◆ **STUDY TEXT**
----

The insurance industry is built entirely on the idea of prevention and caution, but it can be confusing and misleading at times. 
While we all understand the concept of setting money aside for dark days, the process is not that simple. In addition, if you don’t understand the product you bought, you may end up in an uncovered situation, without being aware of this.
To avoid such a grim scenario, here are a few key insurance terms everyone needs to know before making a purchase.

Premium

This is how much your insurance plan costs and is calculated on a monthly or yearly basis. Usually, the premium reflects the buyer’s financial possibilities, but it’s best to consider getting a premium that can provide higher coverage (bigger premium).
While it may be a bit pricey, higher coverage also means you’ll have to pay less out of the pocket for the things included in the policy.  

Deductible

This represents the amount each person needs to pay out of their own pocket before the insurance kicks in. In the case of medical insurance, the deductible affects the amount you’ll have to pay to the hospital or clinic and needs to be paid at the time of the treatment. 
It’s also important to know that, depending on the plan and type of insurance policy, the deductible may have to be paid on an annual basis. 

Extra Premium Charges

This is a term that usually pops up in life insurance products, and is applied in the case of adverse risk factors. According to the insurance plan, the extra premium can be temporary or permanent.

----

◆ **ASSIGNED TASK**
Continue the guide to key insurance terms above, starting after its last sentence.

◆ **ENTRIES SHOWN**
----

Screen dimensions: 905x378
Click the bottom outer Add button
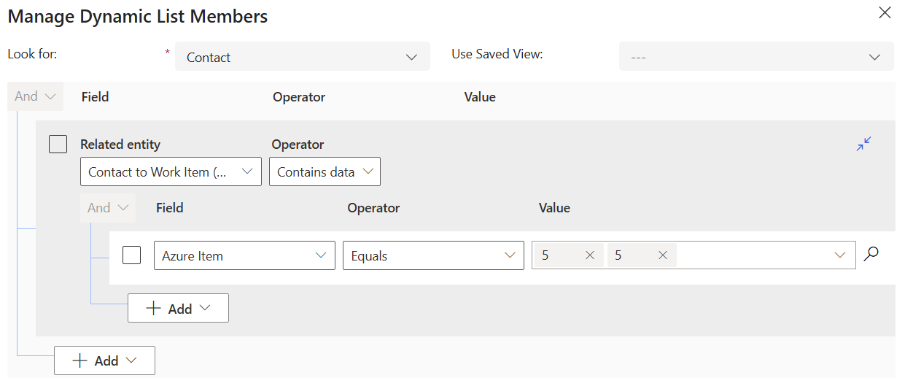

----

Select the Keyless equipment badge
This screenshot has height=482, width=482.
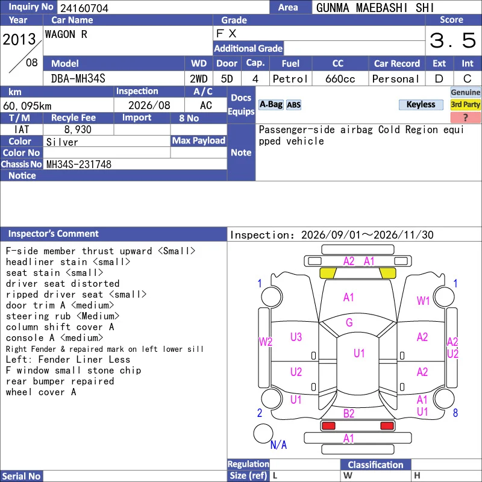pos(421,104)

----

◆ **TASK RESPONSE**
The temporary extra premium charge is applied when the person deals with a specific risk factor (such as a cancer diagnosis). In this case, the charge only applies for a number of years. On the other hand, a permanent extra premium charge is applied in the case of occupational or avocational risk.

Endorsement

Endorsements are attached to an existing policy (as an added provision) and can be used to change a current insurance deal (by either enhancing it or restricting it). To endorse a policy, you can choose to increase the coverage, add to it, or amend the mortgage (among other actions).      

Claim(s)

The claim is the formal request, made by a policy owner to the insurance company, asking for coverage or compensation. To be valid, the claim must be filed under a covered loss, damage, or event. 
Once the request is filed, the insurance company must validate it - make sure the policy covers the issues mentioned in the claim. If it’s validated, the company must issue the payment according to the initial agreement. 
However, it’s important to know that certain policies may come with increased raters and premiums once a claim has been filed (like for auto insurance or home insurance).

Wrap Up

As you get to learn more about insurance policies, it will also get easier to select the best product for your needs. Sure, it may be a bit confusing at first, but there is a lot of information you can find online and you can always ask for more details from your broker. 
Overall, it’s important to stay informed and keep up to date with any new developments.